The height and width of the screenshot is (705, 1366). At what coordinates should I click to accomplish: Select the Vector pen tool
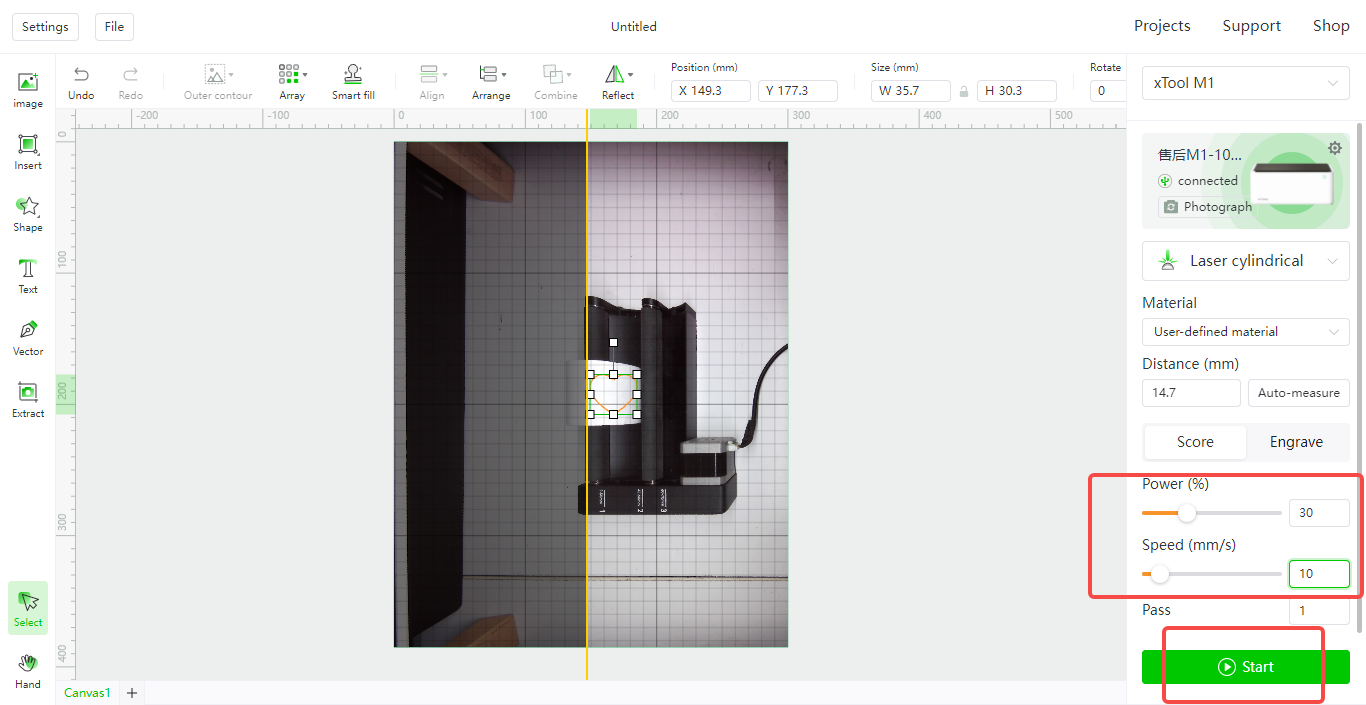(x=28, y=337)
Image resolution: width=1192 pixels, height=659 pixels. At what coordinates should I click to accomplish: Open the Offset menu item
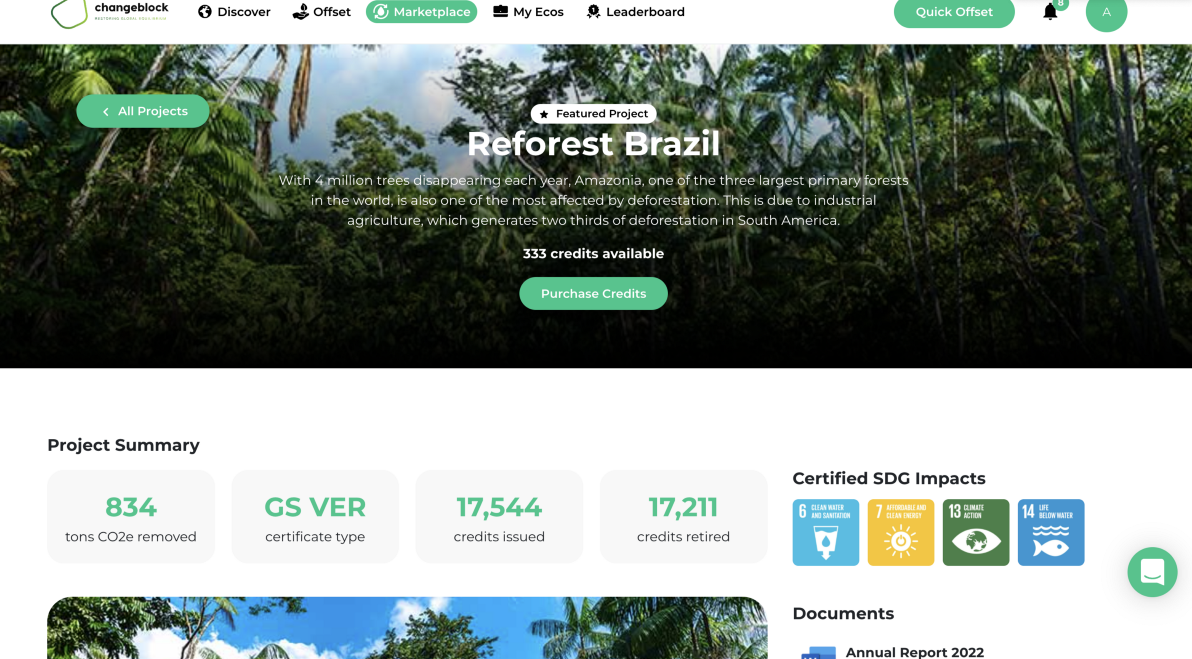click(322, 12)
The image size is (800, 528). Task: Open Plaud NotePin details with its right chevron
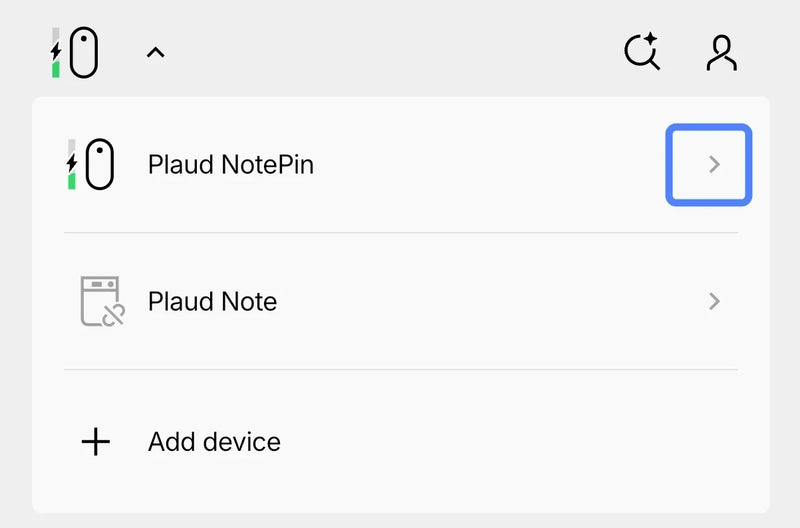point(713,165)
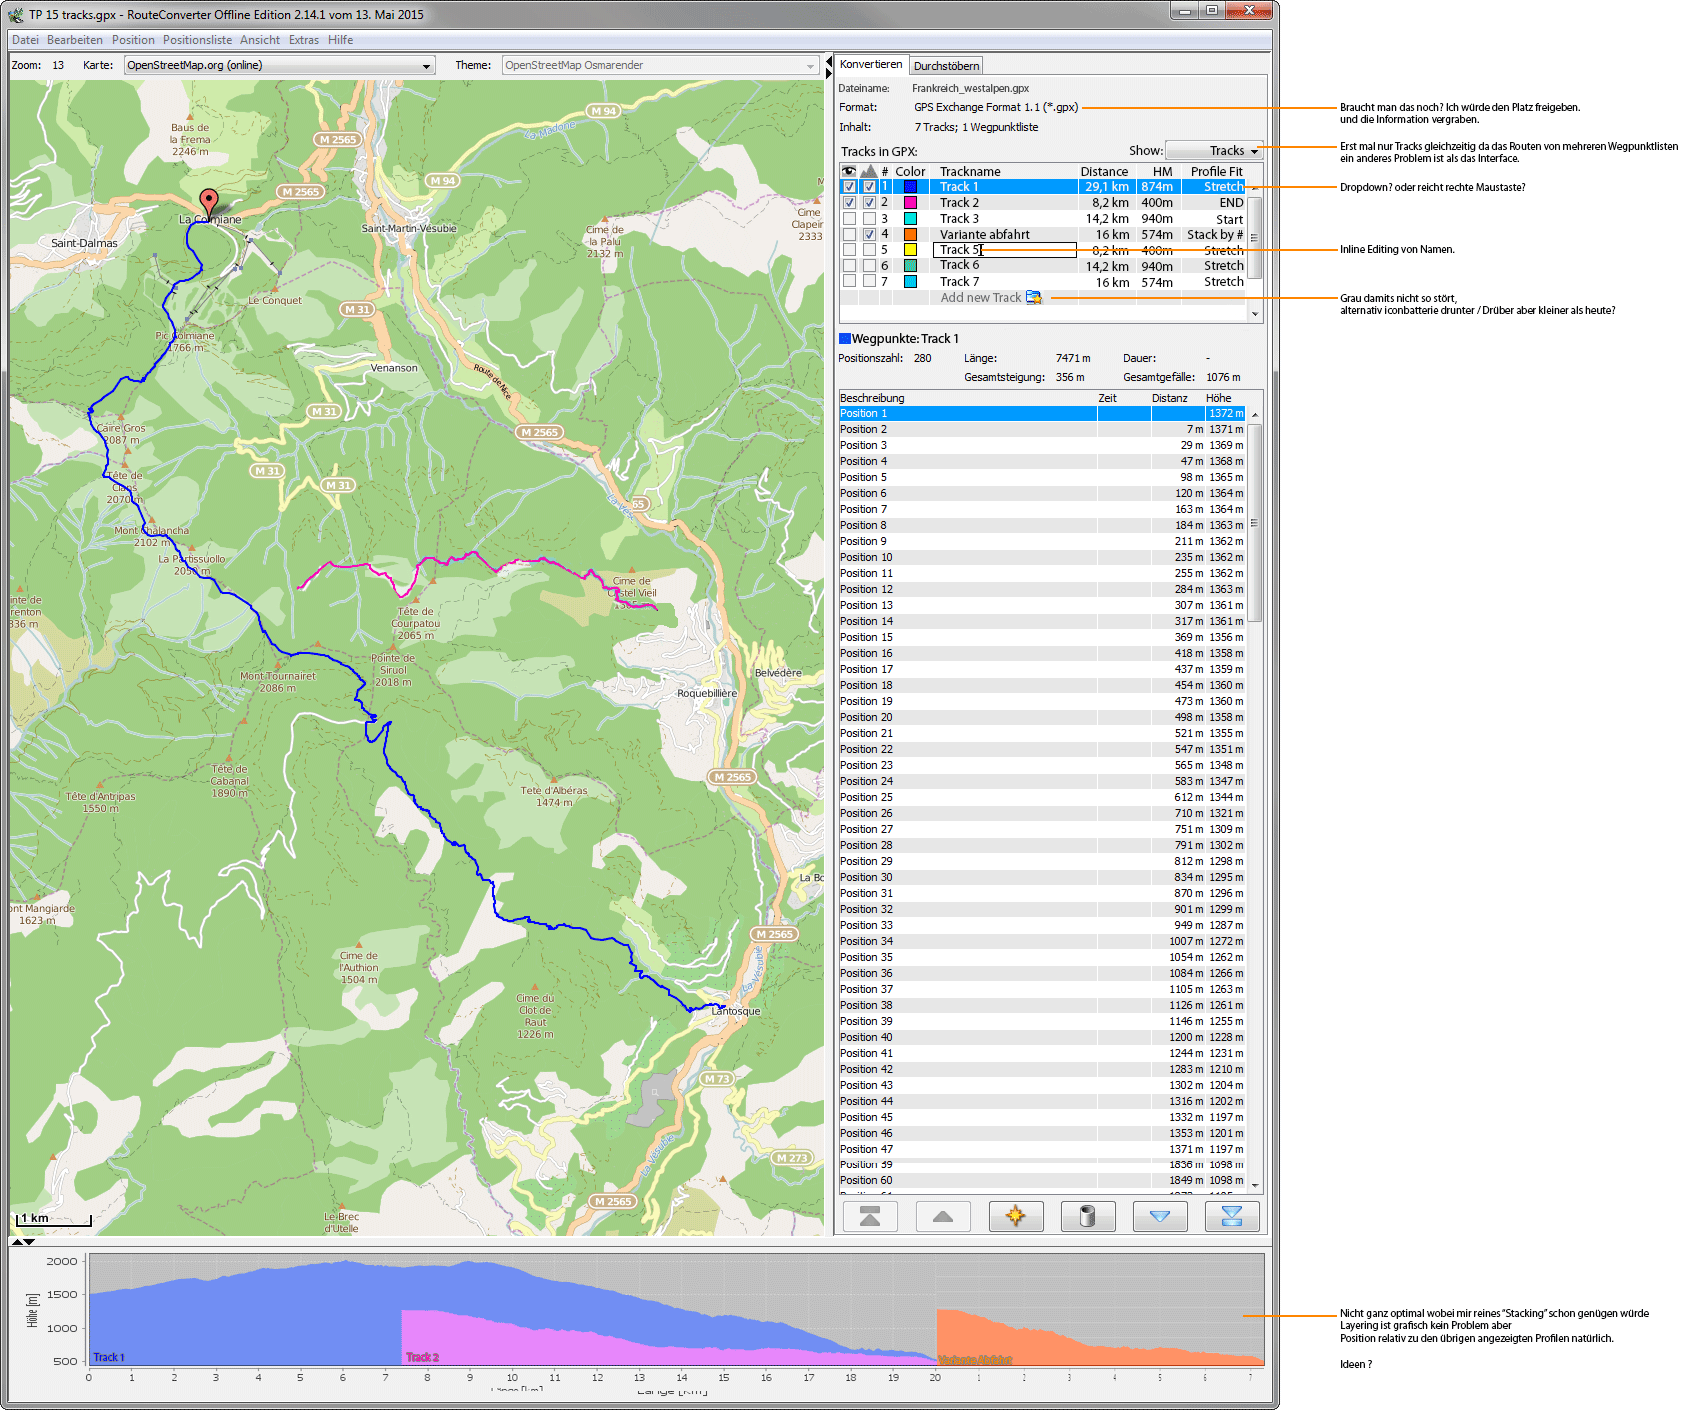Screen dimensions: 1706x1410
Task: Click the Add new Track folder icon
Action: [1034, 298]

_ _ _ _ _ _ _

## TASK DESCRIPTION
Without including any pictures, print all of the material exactly as given.

## YOUR RESPONSE
The height and width of the screenshot is (705, 1366). At what coordinates should I click to accomplish: Select the Vector pen tool
(x=28, y=337)
Image resolution: width=1192 pixels, height=659 pixels. At what coordinates should I click to accomplish: Open the Offset menu item
click(322, 12)
The image size is (800, 528). Task: Open Plaud NotePin details with its right chevron
point(713,165)
Screen dimensions: 1706x1410
Task: Click the Add new Track folder icon
Action: [1034, 298]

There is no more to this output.